**What this task involves:**
When you reach the line in the data below that contains "Given: Open the 保护 tab", please start repeating lines exactly, and stop after the line that contains "Task: Click the Sortierposition", repeating nothing else.

____ Exercise materials

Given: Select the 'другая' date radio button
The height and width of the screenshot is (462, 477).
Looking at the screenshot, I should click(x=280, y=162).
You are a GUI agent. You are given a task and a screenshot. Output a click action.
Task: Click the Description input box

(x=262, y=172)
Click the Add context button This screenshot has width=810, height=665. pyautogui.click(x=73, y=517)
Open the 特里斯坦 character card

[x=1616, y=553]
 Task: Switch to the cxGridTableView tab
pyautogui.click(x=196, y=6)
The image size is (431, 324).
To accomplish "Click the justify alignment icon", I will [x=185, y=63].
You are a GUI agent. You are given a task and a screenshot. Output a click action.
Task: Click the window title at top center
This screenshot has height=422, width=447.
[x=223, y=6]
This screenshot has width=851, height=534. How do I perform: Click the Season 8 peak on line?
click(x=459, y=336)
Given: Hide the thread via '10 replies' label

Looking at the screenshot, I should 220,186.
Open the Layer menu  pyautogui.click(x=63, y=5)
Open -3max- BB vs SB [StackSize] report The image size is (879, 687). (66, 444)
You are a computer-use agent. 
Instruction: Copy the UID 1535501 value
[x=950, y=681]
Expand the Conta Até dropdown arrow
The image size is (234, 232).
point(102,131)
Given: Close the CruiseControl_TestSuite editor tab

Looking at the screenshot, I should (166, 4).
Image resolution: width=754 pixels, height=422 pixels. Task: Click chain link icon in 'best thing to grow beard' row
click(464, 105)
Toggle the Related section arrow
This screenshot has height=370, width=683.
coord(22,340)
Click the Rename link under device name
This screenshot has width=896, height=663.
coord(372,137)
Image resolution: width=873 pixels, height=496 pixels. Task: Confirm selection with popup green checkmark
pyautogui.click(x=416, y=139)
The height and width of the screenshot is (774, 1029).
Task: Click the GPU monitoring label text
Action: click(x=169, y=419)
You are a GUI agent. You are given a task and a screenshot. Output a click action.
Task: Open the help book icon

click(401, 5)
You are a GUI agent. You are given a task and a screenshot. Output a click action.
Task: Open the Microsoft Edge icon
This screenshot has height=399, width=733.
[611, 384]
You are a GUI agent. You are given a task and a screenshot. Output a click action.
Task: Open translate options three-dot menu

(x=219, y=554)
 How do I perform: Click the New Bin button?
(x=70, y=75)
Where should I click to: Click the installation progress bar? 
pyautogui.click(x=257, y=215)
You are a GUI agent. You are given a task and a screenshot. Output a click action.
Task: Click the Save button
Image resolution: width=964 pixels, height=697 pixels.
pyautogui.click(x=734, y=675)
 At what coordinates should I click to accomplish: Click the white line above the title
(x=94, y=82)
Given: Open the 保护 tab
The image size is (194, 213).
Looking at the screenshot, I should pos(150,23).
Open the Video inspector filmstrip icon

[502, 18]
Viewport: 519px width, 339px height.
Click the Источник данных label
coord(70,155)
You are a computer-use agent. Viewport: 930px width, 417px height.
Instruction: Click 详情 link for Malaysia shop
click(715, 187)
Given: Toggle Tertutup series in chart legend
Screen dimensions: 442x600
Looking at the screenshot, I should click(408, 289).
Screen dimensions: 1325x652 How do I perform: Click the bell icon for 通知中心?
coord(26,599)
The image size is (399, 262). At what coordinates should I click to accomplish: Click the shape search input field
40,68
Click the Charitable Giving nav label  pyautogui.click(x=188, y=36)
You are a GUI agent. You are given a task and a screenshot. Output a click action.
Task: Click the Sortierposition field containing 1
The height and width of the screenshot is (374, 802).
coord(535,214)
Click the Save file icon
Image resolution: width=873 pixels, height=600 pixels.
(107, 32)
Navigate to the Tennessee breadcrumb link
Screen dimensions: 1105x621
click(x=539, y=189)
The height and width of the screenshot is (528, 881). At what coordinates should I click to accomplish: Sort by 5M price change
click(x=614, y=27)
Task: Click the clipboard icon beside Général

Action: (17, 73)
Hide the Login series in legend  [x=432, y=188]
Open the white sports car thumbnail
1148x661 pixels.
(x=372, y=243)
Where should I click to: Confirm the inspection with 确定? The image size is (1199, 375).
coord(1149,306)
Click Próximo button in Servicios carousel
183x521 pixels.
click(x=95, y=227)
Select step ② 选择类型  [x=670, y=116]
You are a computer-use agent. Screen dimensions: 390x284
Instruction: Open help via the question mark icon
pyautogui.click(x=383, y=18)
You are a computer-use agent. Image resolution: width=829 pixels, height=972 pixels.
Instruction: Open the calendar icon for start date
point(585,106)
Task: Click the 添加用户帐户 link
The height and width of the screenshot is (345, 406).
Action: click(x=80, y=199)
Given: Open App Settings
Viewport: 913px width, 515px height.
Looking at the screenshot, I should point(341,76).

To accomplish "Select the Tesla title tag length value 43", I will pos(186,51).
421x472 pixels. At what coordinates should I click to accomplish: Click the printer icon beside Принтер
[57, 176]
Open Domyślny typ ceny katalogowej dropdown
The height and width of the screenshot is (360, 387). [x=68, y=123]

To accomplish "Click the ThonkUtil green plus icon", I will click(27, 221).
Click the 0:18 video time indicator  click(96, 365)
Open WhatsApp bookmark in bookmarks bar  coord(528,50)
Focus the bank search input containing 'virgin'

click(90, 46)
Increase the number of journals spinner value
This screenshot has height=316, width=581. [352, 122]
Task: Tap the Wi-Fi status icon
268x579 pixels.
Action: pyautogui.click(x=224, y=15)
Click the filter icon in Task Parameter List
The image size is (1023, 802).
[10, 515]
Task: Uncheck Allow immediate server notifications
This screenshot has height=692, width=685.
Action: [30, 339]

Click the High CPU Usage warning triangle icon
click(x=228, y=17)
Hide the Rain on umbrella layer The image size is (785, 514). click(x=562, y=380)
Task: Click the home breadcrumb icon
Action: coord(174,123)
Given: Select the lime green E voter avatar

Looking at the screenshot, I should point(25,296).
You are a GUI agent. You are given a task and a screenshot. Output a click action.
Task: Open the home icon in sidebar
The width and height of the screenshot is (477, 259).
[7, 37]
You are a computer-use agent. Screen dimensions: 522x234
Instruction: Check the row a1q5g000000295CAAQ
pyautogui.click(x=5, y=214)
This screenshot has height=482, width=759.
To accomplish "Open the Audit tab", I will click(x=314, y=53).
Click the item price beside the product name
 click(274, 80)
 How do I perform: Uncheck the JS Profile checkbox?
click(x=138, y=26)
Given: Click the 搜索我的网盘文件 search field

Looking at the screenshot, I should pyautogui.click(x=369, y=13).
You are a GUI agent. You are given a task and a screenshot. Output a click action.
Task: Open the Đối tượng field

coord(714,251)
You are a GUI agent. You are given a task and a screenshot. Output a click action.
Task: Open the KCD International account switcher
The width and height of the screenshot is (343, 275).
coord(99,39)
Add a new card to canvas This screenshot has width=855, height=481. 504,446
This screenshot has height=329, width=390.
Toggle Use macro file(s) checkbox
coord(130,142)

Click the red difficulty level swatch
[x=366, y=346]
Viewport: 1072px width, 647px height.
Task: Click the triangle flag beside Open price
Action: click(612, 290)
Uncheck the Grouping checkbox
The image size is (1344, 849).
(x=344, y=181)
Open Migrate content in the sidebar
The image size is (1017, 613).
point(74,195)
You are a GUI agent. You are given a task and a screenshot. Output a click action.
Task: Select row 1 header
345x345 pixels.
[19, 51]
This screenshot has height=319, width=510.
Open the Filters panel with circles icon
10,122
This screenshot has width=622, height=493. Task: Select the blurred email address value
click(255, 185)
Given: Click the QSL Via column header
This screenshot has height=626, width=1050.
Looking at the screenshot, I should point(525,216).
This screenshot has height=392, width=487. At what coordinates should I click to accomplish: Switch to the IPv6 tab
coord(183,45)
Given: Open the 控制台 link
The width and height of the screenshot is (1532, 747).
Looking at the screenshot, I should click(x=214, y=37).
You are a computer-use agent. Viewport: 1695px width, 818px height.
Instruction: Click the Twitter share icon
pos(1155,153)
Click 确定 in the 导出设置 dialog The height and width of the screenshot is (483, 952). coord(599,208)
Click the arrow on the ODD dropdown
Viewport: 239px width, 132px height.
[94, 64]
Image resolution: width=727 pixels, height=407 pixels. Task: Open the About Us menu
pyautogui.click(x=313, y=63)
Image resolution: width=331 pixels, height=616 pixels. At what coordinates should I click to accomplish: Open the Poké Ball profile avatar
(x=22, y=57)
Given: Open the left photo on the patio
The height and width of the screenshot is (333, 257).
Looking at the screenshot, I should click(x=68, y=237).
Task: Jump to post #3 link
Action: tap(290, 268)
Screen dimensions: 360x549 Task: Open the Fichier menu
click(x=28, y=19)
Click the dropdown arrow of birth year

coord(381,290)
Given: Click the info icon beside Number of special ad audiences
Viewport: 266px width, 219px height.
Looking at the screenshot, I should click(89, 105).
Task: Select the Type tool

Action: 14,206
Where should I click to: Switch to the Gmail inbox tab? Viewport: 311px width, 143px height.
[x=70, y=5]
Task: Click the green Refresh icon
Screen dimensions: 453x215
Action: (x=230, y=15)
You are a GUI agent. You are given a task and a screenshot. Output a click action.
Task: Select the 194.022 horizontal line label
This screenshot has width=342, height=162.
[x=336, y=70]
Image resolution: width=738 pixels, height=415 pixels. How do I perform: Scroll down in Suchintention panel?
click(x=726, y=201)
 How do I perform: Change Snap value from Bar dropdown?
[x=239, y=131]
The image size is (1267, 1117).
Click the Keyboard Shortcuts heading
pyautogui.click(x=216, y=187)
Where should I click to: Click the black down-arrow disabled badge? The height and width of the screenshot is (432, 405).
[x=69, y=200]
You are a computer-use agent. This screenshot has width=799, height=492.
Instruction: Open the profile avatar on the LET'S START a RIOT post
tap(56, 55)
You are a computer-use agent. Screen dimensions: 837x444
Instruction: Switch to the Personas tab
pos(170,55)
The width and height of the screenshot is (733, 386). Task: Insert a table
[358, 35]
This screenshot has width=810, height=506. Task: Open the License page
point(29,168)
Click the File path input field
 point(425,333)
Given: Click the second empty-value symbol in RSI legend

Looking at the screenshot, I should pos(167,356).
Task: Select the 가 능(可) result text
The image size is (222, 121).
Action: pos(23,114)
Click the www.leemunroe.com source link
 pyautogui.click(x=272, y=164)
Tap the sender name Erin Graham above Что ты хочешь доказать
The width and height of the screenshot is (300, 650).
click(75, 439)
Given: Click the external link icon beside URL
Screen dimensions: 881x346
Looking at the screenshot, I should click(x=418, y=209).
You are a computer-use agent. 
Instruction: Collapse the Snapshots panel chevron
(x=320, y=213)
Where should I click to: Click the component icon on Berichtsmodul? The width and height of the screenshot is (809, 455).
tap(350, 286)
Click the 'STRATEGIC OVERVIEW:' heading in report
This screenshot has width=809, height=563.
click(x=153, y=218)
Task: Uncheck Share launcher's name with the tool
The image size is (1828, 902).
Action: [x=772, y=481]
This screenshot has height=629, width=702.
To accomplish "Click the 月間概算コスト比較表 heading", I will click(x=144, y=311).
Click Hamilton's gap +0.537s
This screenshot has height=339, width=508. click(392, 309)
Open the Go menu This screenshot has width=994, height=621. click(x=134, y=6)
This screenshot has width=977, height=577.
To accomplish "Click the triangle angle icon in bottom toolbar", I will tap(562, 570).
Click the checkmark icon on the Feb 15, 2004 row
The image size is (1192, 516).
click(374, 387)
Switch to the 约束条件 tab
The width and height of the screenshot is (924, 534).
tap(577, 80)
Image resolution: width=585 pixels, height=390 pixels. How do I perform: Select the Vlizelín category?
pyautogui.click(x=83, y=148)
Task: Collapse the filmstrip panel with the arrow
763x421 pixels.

________

**Written response:**
Given: Open the 保护 tab
The image size is (194, 213).
Looking at the screenshot, I should pos(150,23).
Open the Video inspector filmstrip icon

[502, 18]
Viewport: 519px width, 339px height.
Click the Источник данных label
coord(70,155)
You are a computer-use agent. Viewport: 930px width, 417px height.
Instruction: Click 详情 link for Malaysia shop
click(715, 187)
Given: Toggle Tertutup series in chart legend
Screen dimensions: 442x600
Looking at the screenshot, I should click(408, 289).
Screen dimensions: 1325x652 How do I perform: Click the bell icon for 通知中心?
coord(26,599)
The image size is (399, 262). At what coordinates should I click to accomplish: Click the shape search input field
40,68
Click the Charitable Giving nav label  pyautogui.click(x=188, y=36)
You are a GUI agent. You are given a task and a screenshot. Output a click action.
Task: Click the Sortierposition field containing 1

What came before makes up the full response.